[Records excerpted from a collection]
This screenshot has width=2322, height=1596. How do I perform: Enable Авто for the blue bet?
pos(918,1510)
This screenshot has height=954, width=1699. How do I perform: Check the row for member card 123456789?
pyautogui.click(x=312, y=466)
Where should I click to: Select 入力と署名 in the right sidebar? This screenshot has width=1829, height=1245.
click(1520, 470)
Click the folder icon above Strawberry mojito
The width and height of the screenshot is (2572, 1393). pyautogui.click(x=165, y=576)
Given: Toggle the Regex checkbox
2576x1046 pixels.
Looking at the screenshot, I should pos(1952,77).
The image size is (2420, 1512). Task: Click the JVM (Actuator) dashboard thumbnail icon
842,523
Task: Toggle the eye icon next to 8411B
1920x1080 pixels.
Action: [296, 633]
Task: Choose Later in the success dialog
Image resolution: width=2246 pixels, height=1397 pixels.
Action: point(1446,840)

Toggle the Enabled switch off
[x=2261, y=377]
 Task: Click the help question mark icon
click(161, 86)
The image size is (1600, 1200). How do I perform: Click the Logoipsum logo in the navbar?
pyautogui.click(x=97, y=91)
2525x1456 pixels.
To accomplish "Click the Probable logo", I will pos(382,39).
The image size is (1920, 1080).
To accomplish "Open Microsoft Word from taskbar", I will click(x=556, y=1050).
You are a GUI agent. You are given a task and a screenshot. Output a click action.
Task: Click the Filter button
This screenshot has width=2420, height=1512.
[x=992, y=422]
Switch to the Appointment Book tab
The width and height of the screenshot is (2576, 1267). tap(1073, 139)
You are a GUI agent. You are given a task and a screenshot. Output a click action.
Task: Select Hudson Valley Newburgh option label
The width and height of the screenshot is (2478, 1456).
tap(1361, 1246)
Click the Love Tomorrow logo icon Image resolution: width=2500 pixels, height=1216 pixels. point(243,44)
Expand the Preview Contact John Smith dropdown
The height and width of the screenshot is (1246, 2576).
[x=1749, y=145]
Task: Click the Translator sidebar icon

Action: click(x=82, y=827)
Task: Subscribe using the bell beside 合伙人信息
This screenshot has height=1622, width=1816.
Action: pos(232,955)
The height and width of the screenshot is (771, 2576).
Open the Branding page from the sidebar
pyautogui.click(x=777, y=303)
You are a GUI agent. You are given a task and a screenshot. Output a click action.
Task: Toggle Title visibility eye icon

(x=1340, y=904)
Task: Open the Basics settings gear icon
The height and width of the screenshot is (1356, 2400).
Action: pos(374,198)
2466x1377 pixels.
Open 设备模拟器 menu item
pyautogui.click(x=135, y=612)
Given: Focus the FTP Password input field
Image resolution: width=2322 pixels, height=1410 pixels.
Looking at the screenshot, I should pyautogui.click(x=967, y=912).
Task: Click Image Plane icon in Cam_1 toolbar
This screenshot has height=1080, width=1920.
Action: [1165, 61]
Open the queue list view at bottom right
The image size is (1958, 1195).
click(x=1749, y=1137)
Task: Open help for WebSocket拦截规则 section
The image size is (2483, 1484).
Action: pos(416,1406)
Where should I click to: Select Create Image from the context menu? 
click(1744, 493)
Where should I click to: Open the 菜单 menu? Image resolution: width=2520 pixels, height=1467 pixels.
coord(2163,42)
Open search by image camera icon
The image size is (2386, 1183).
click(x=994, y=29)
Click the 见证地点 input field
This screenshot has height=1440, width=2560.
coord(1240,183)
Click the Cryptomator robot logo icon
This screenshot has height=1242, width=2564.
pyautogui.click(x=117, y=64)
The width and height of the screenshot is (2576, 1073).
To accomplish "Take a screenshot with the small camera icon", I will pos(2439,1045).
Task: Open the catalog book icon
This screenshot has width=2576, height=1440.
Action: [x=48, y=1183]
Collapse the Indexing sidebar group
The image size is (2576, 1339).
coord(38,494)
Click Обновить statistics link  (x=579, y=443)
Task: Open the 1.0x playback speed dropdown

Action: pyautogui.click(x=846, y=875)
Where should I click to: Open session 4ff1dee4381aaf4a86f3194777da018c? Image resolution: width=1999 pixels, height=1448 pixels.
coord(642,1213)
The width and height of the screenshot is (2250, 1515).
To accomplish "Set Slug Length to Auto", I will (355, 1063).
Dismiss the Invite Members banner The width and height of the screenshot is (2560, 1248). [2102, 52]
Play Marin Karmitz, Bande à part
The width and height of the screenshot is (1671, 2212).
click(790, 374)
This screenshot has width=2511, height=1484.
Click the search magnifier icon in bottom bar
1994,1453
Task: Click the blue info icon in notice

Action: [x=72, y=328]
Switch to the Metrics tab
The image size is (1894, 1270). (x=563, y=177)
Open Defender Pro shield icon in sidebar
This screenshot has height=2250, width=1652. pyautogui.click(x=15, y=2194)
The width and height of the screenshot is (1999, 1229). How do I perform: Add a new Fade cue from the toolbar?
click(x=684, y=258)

What this task involves — Pick out the lines above containing the word "will", then copy them.

Output of the exercise —
To accomplish "Click the Probable logo", I will pos(382,39).
To accomplish "Open Microsoft Word from taskbar", I will click(x=556, y=1050).
To accomplish "Take a screenshot with the small camera icon", I will pos(2439,1045).
To accomplish "Set Slug Length to Auto", I will (355, 1063).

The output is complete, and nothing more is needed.